When viewing the visualisation in the app, it is important to note that epidemiologists model infectious diseases in compartment models: for example, the SEIR model where people transition from susceptible (S) to exposed (E) to infected (I) to removed (R), with S+E+I+R=N, where R can be recovered or died, and N is the total population size. This then also leads to the reproduction number (R0), which is the average number of people infected from a person with an infection.

“When you provide the public health system with this data, they can act on one of two things: where can they slow or stop the spread and what mitigation strategies are working. It also offers the public a very real, visual view of the cause and effect of their own actions, which, at this point, might be the most critical component in helping to stop the spread,” adds Scott.

In the data, you will see the initial focus of health experts is to focus on suppressing, namely reducing the R0 by isolating infected people, reducing case numbers and containing it until there is a vaccine. This worked in the case of SARS and Ebola, but COVID-19 is different: some patients are 100% asymptomatic, so their data is not being collected, and with that goes their ability to infect others. Nations like South Korea, where mass testing has been enforced, helps to identify more cases, and in turn gives a better view in the data.

Tracking the data

“One huge curveball that COVID-19 is throwing at researchers is discrepancies in fatality rates per region. The variable factors such as age demographics, air pollution, social behaviour patterns and access to healthcare are so varied by region that the case fatality rate (CFR) is going to differ. This makes it very difficult for researchers to create a single view. Looking at the data, one thing that is clear is the models are proving that, by comparison, the CFR for flu is ~0.1%. So COVID-19 is ~10X+ more deadly than flu,” he says.

When tracking CFR data, variables make accurate figures almost impossible to provide, as this depends on the fact that every fatality has been tested, which we currently know not to be the case, especially in places like Iran, where some deceased are only showing positive after they have passed away and a postmortem test has been conducted.
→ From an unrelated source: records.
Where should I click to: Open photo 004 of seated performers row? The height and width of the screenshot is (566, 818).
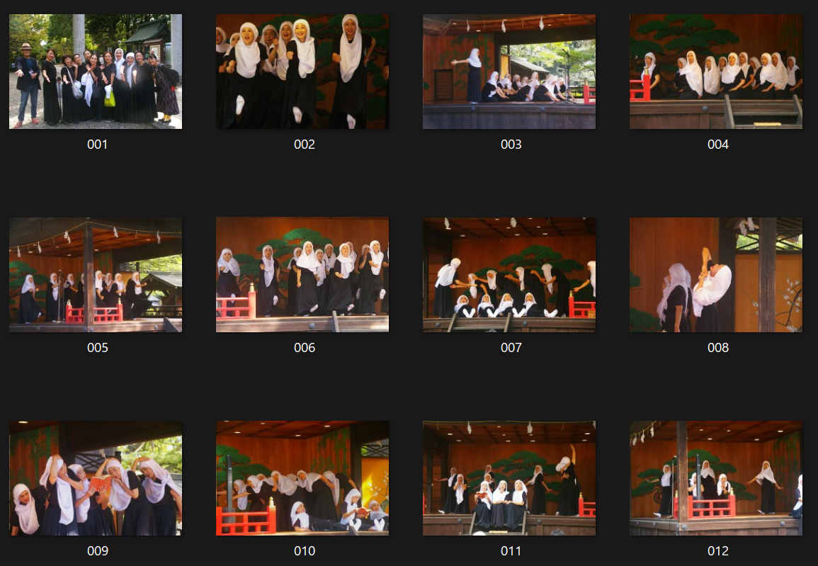pyautogui.click(x=716, y=72)
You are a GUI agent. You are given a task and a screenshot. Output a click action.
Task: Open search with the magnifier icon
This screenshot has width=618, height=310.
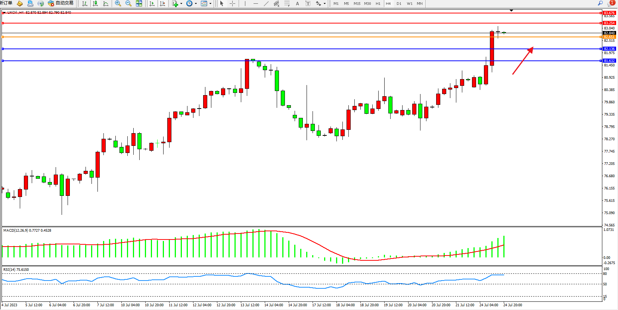(600, 3)
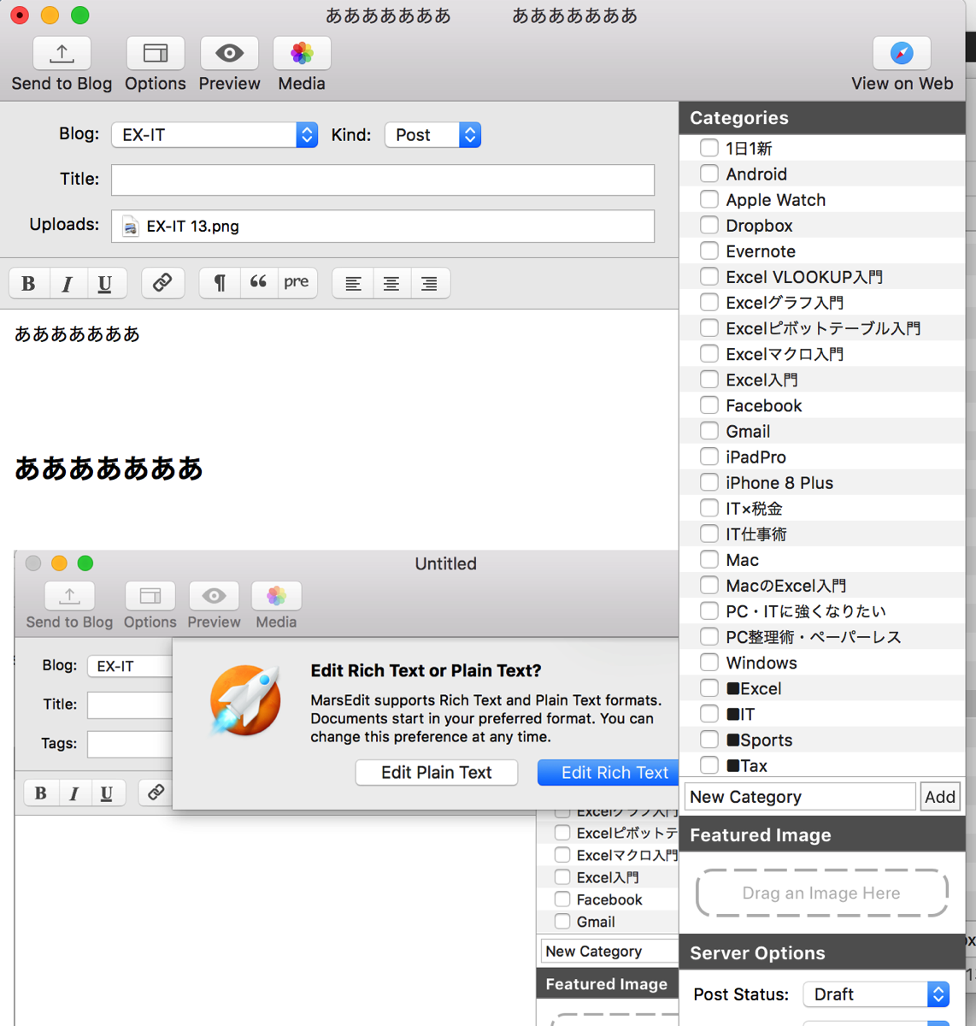This screenshot has width=976, height=1026.
Task: Click the New Category text field
Action: (800, 797)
The Spotfire tool is also offering insights into the notion of “flattening the curve” by using a simple three-compartment SIR numeric model, with susceptible, infected and recovered sub-populations (eg, Jones 2008). Here the changes of specific populations over time are being measured, looking at contact between people, mobility and the natural rate of recovery from the disease all to see the changes they are having on R0. Using a numerical model, TIBCO is able to explore scenarios for mitigation of an outbreak.

Is it working?

“I am no medical professional, but rather believe in the data. Medical professions warn that we still need to create herd immunity, making it critical to balance the timing of the introduction of social distancing, isolation and quarantine measures, with the scale of disruption imposed and the likely period over which the interventions can be maintained.”
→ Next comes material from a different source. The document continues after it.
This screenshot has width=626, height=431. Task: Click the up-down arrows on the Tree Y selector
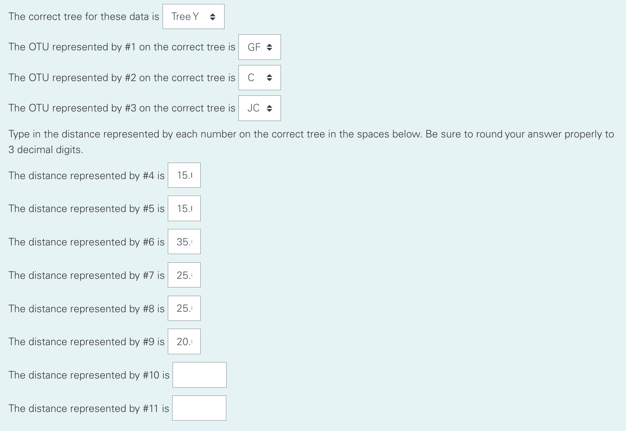tap(213, 16)
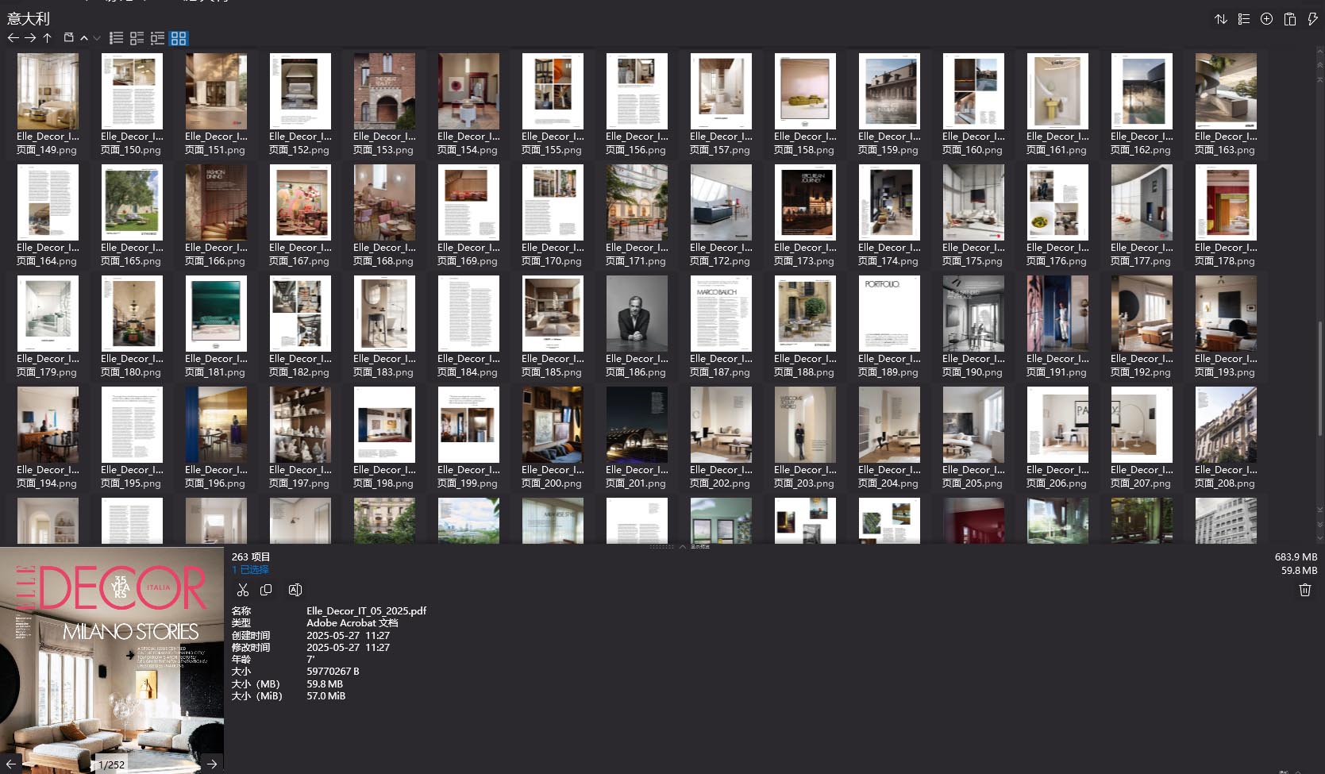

Looking at the data models presented by TIBCO, you can see when a flattening occurred in South Korea, where broad testing in South Korea (>270 000 tests) was mounted early along with social distancing, closing of schools and tracing contacts. Here you can see the curve flattening positively.

One thing is for sure: the data shows that without intervention, things will get worse. Acting too early may be a risk, but not as much as acting too late. Looking at the numbers, without intervention, the number of cases will double every three to four days. Then it becomes like chasing the dragon, as opposed to trying to curtail a pandemic.
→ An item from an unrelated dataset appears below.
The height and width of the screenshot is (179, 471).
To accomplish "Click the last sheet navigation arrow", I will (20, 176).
“While the data is telling, it is still flawed, making it almost impossible to create a foolproof COVID-19 model. This means we are faced with a societal issue and not just a disease. People’s mental health is as affected as their ability to earn an income, which will see many unravel. In short, wash your hands, stay at home if you can, and consider others. Don’t become obsessed with the data, but ensure the data you are reading speaks to the facts and doesn’t feed the fiction,” ends Scott.